Start of Data provided
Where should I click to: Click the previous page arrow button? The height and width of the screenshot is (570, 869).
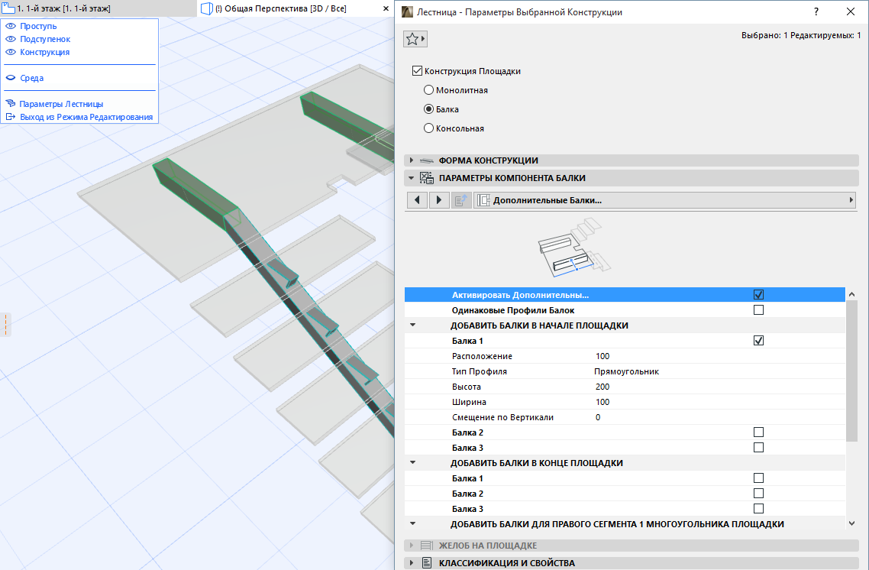417,200
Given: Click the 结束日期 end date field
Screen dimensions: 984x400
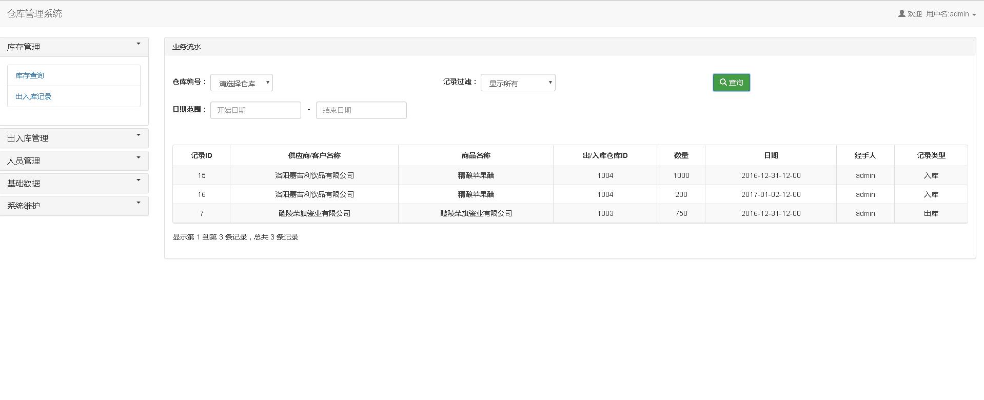Looking at the screenshot, I should (361, 110).
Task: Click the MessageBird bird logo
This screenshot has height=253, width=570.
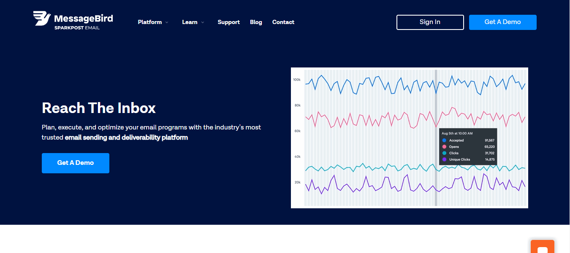Action: coord(42,18)
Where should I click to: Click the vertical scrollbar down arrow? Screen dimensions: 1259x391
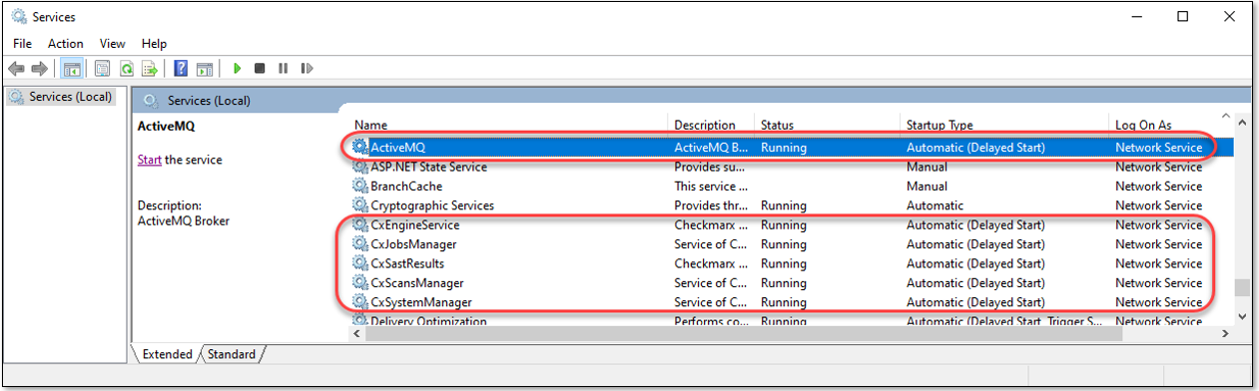pos(1242,316)
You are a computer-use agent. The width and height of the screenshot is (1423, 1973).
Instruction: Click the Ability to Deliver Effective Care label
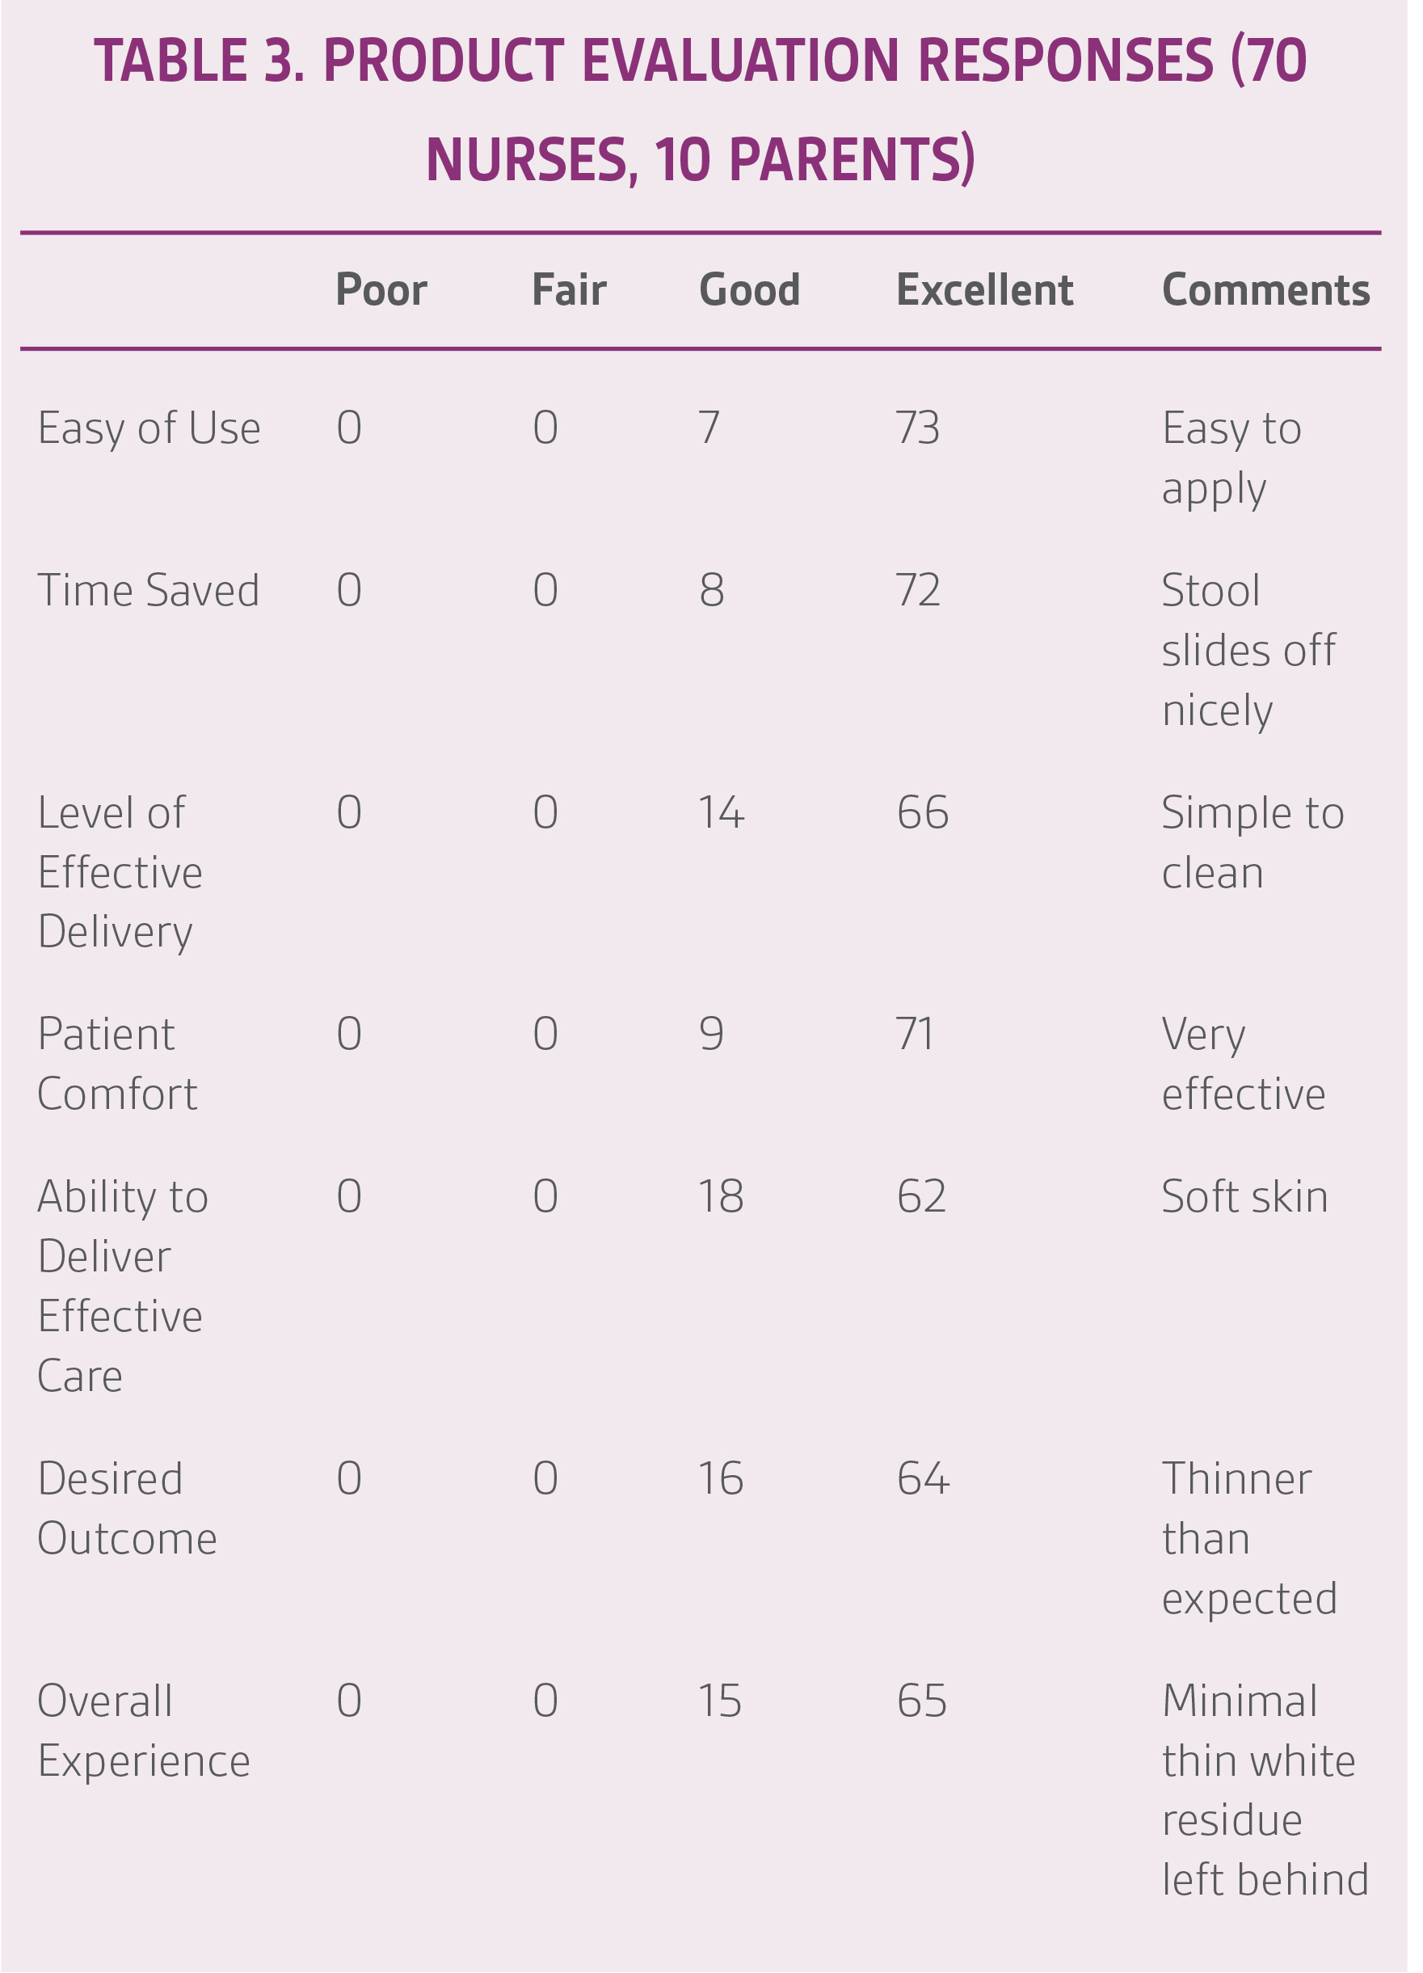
End of Data provided
*Task item:*
The records need to be restated word for word, minus any images.

*Answer to this task:*
Where should I click to: Click the previous page arrow button? The height and width of the screenshot is (570, 869).
417,200
Given: Click the 结束日期 end date field
Screen dimensions: 984x400
Looking at the screenshot, I should (361, 110).
Task: Click the MessageBird bird logo
This screenshot has height=253, width=570.
Action: coord(42,18)
Where should I click to: Click the vertical scrollbar down arrow? Screen dimensions: 1259x391
pos(1242,316)
You are a computer-use agent. The width and height of the screenshot is (1423, 1973).
Instruction: Click the Ability to Deliver Effective Care label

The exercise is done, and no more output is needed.